Las mesas en hilera, apiñadas, unas junto a otras y dispuestas en forma radial, tomando como vértice el escenario. Este consiste en una pequeña tarima donde, con cierta dificultad, se ajustarán los bailarines y los músicos.
Bandoneón, piano, violín, contrabajo, guitarra, flauta… Jóvenes y viejos forman el conjunto. Algunos rasgos familiares: corte clásico entre los de más edad; piercings, coletas y algún tatuaje para los que podrían ser sus hijos.
Los asistentes son conocidos, asiduos de cada jueves, de cada viernes o sábado. Todos se saludan, se llaman por sus nombres... forman una gran familia. Brillos de lentejuelas, lamés, terciopelos o gasas para ellas; los caballeros más informales, pero impecablemente vestidos.
En una esquina, los cantores. Un toque pleno de nostalgia en sus teñidas y engominadas canas, y algún bisoñé; pero siempre la alegría en el rostro, la gratitud por encontrarse de nuevo en el espectáculo al que, más de uno, ha dedicado su vida entera.
Y allí, en primera fila, una pareja de ancianos.
-          Mario, ¿cómo te sentís?
-          Bien, flaca, ¿y vos?
-          Feliz de estar aquí, querido.
El debe de tener cerca de los noventa años. Su mano derecha como un sarmiento, impedida por la enfermedad, acaricia con dificultad la de Gabriela. Con la otra agarra torpemente el tenedor. Es la que se adivina más útil para apoyarse sobre el bastón que descansa sobre el respaldo de la silla.

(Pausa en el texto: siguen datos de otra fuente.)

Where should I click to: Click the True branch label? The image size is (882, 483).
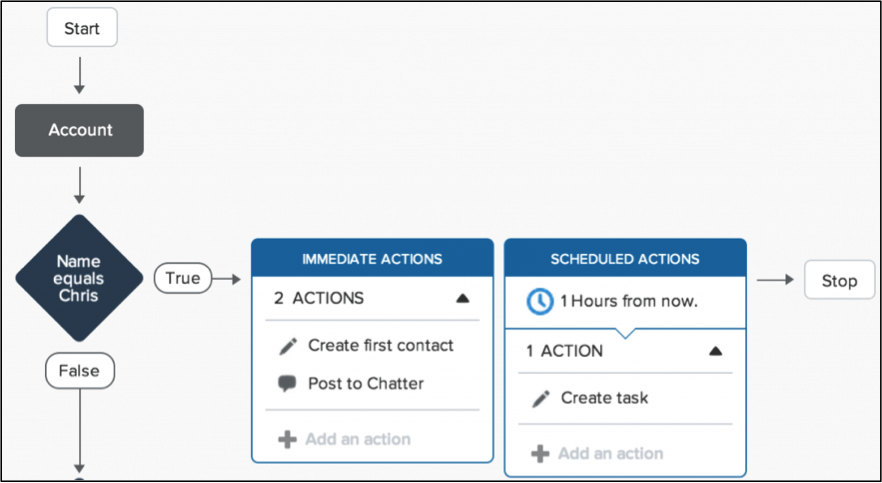(x=183, y=278)
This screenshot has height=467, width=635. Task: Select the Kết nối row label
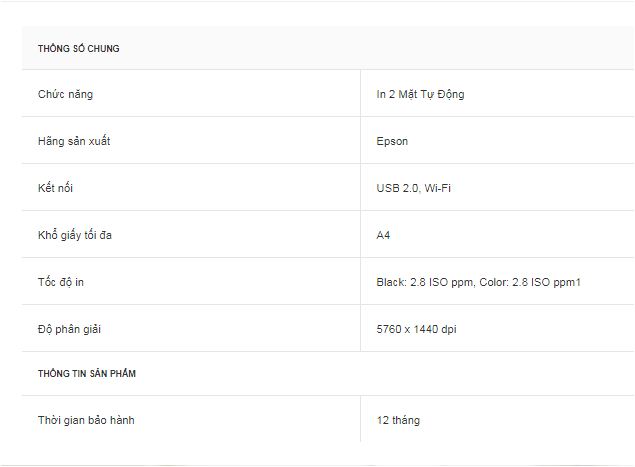pos(55,188)
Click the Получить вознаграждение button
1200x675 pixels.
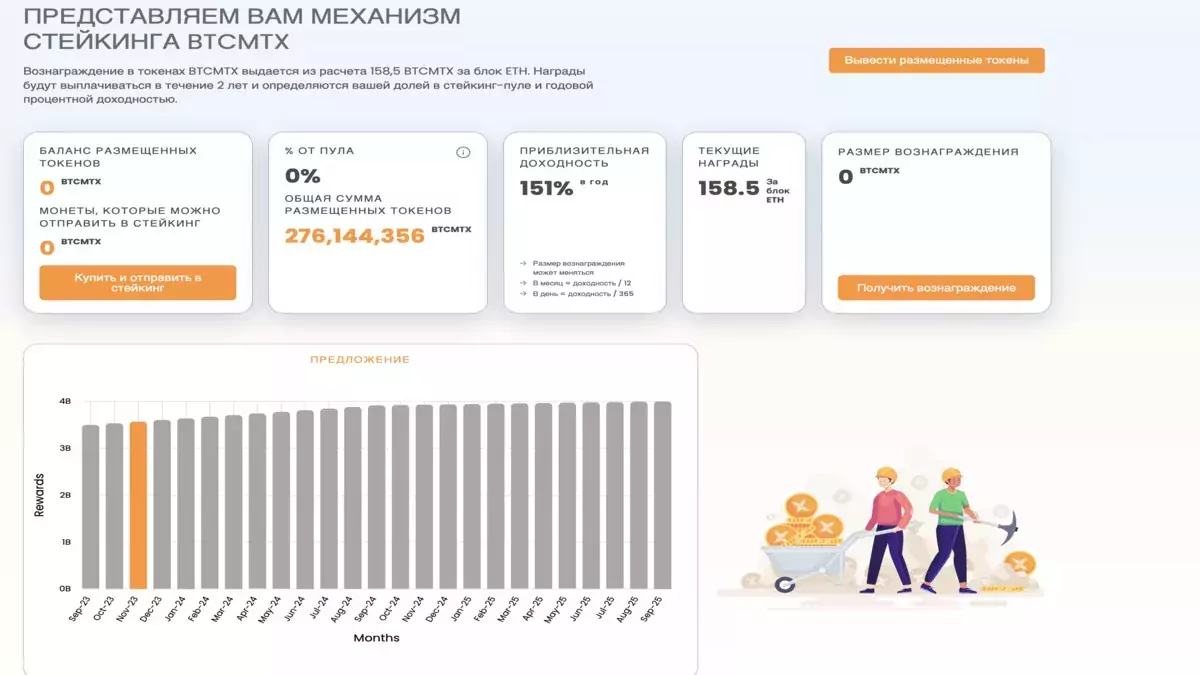click(936, 288)
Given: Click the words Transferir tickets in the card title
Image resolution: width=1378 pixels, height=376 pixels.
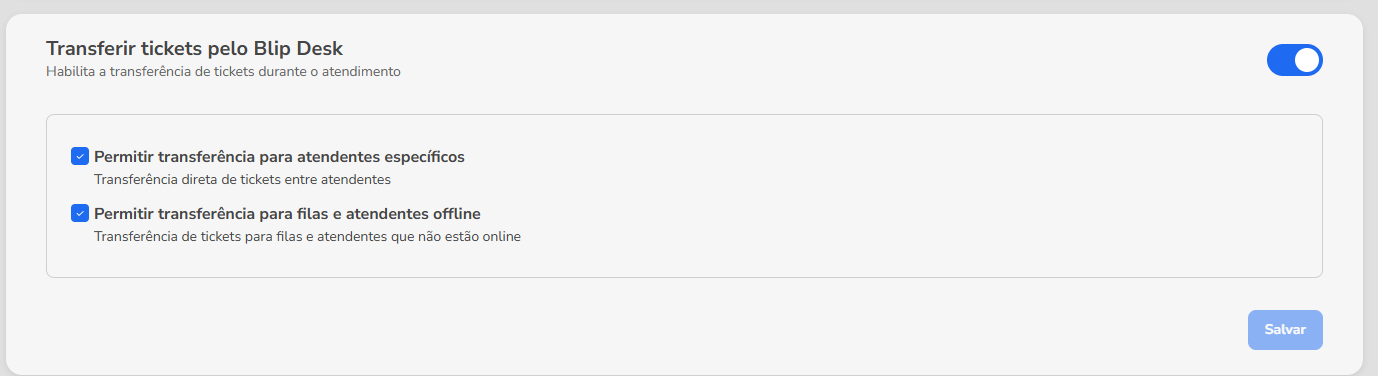Looking at the screenshot, I should 124,47.
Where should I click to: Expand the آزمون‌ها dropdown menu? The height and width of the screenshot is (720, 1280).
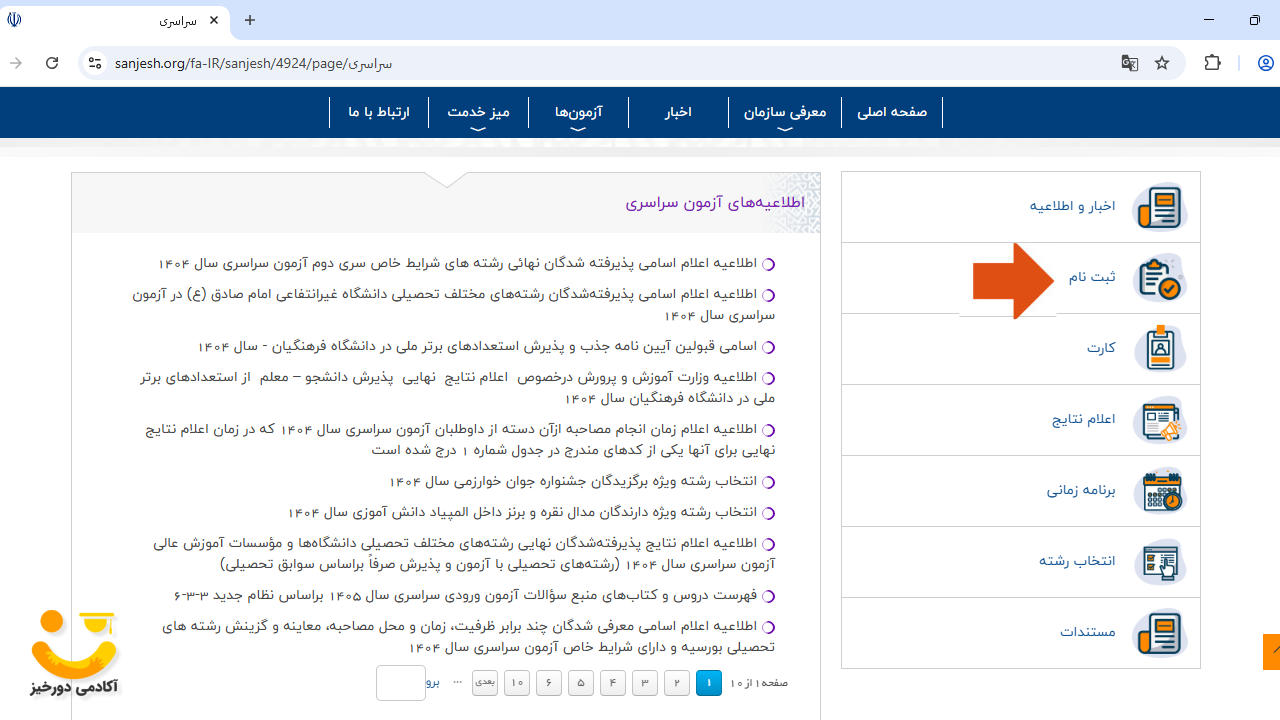(578, 112)
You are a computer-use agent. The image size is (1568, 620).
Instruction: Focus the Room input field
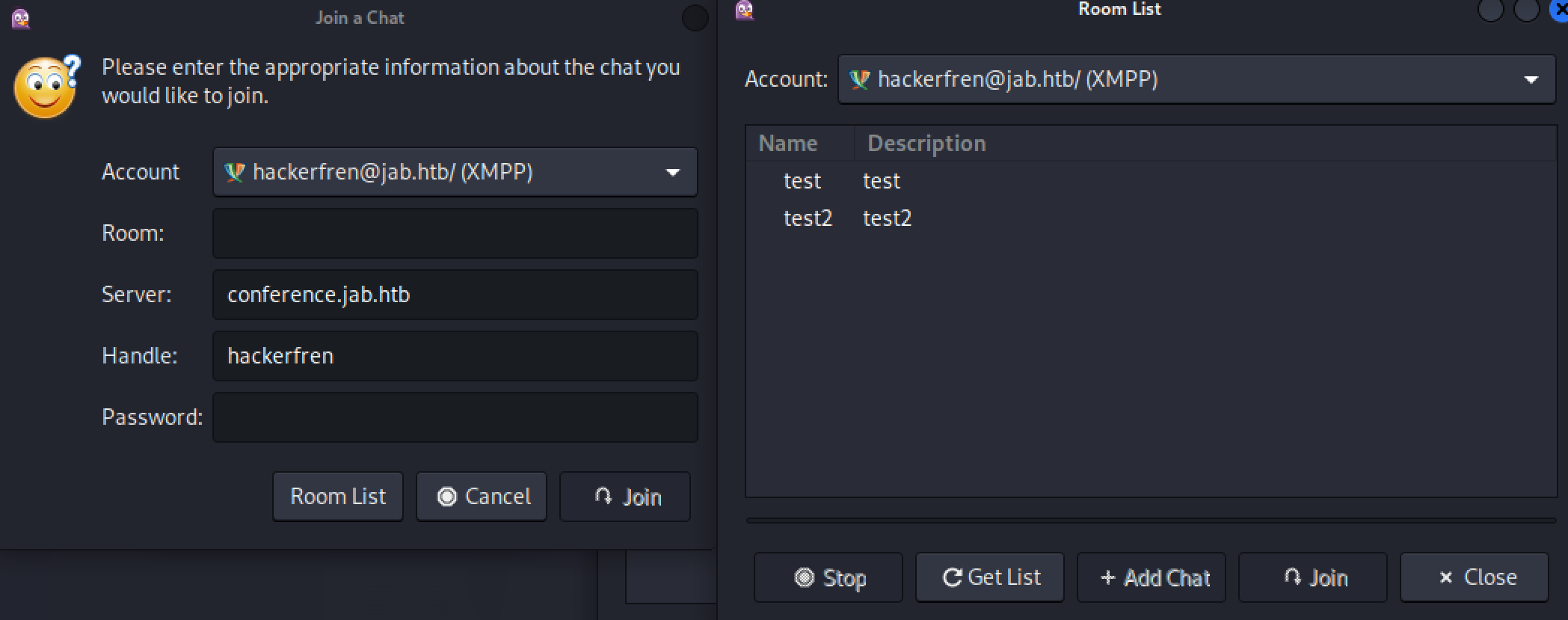click(x=455, y=233)

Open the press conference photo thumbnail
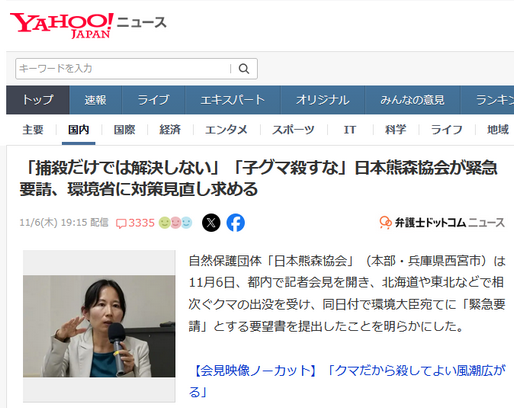click(99, 326)
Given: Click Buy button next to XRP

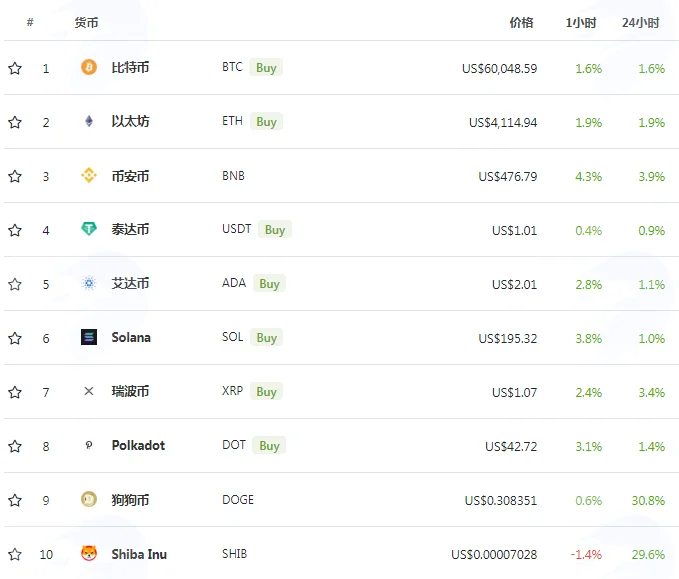Looking at the screenshot, I should (266, 391).
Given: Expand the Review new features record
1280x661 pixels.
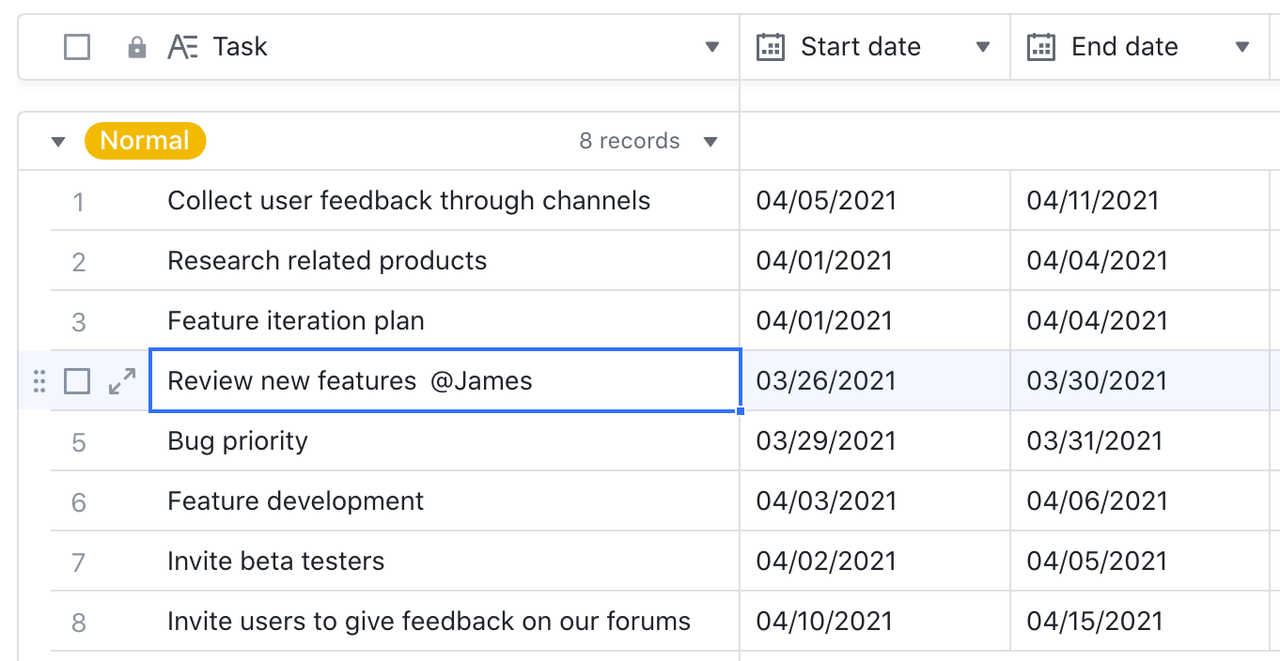Looking at the screenshot, I should (x=122, y=381).
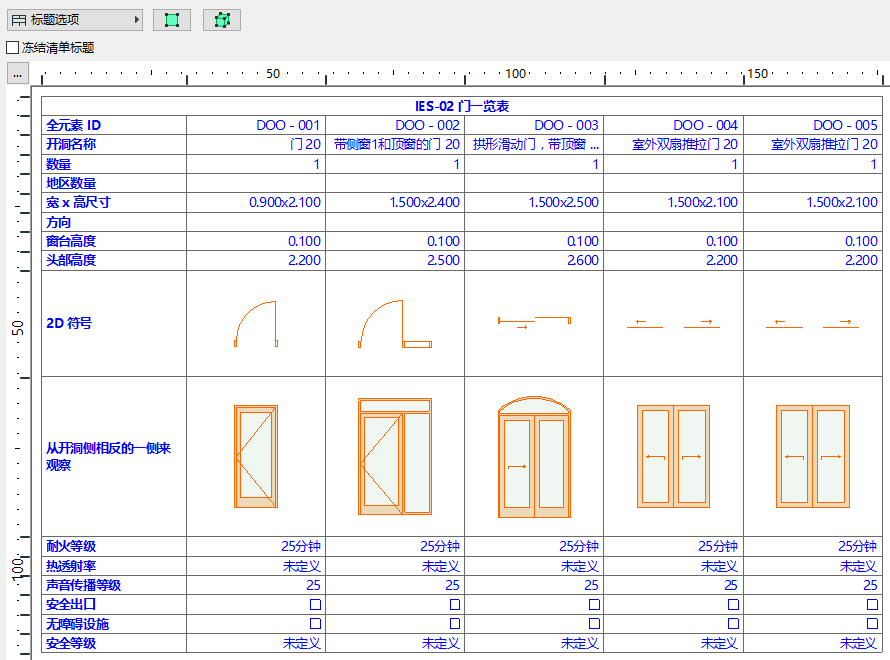This screenshot has height=660, width=890.
Task: Check 无障碍设施 for door DOO-005
Action: pyautogui.click(x=873, y=624)
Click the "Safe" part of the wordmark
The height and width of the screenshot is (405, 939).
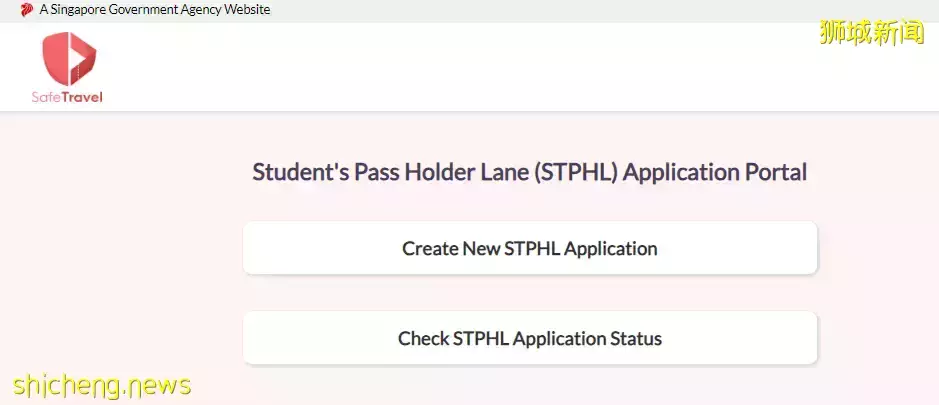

Ella lo mima, lo cuida, le ayuda a preparar cada bocado de una copiosa cena, que culminará un minuto antes de que comience la función. Es mucho más joven que él; quizás ya no cumpla los setenta y muchos, pero, sin embargo, es vivaracha, dispuesta, activa, impaciente… ¡y qué radiante se muestra!
-          ¡Muy buenas noches a todos! ¡Hoy tenemos un espectáculo lindo! ¡No se van a arrepentir de acompañarnos!
La jovial presentadora irrumpe entre las mesas con sus grandes facciones, ojos brillantes y la más generosa de las sonrisas.
Los aplausos abren paso a la música que acompaña el desfilar de los emocionados cantores.
La fuerza en cada canción, en cada tango un dolor cargado de sentimiento.
...Caminito que el tiempo ha borrado, que juntos un día nos viste pasar… ¡Garufa!, pucha que sos divertido. ¡Garufa! ya sos un caso perdido… Por una cabeza de un noble potrillo que justo en la raya afloja al llegar…
Mario los canta, los saborea, los acompaña con los ojos cerrados y un leve vaivén de su desnuda cabeza. Gabriela sonríe, mientras sus manos se mecen al son de cada melodía.
En un instante las voces callan. Suena el bandoneón y una milonga se eleva. El bailarín ciñe por la cintura a su pareja; son la simbiosis perfecta.
-          ¿Recordás? –susurra el anciano con un pícaro brillo en su mirada.
-          Como dos plumas al viento –responden los dos al unísono.
Y la pareja flota sobre el escenario, se desliza, transmiten algo más que el baile apasionado.


Las horas transcurren de tango en tango, de una petición a otra. Pronto se harán las dos de la madrugada y con ellas el final del show.
Los solistas salen juntos a entonar un potpurrí e invitan a unirse como un solo a los que aún están sentados, a los que se levantaron, a un público completamente entregado.
Al silencio de la música nadie se levanta, ninguno parece querer salir al frío que espera fuera.
Los amigos se despiden, se abrazan; mientras Mario y Gabriela, tomados del brazo, dicen adiós.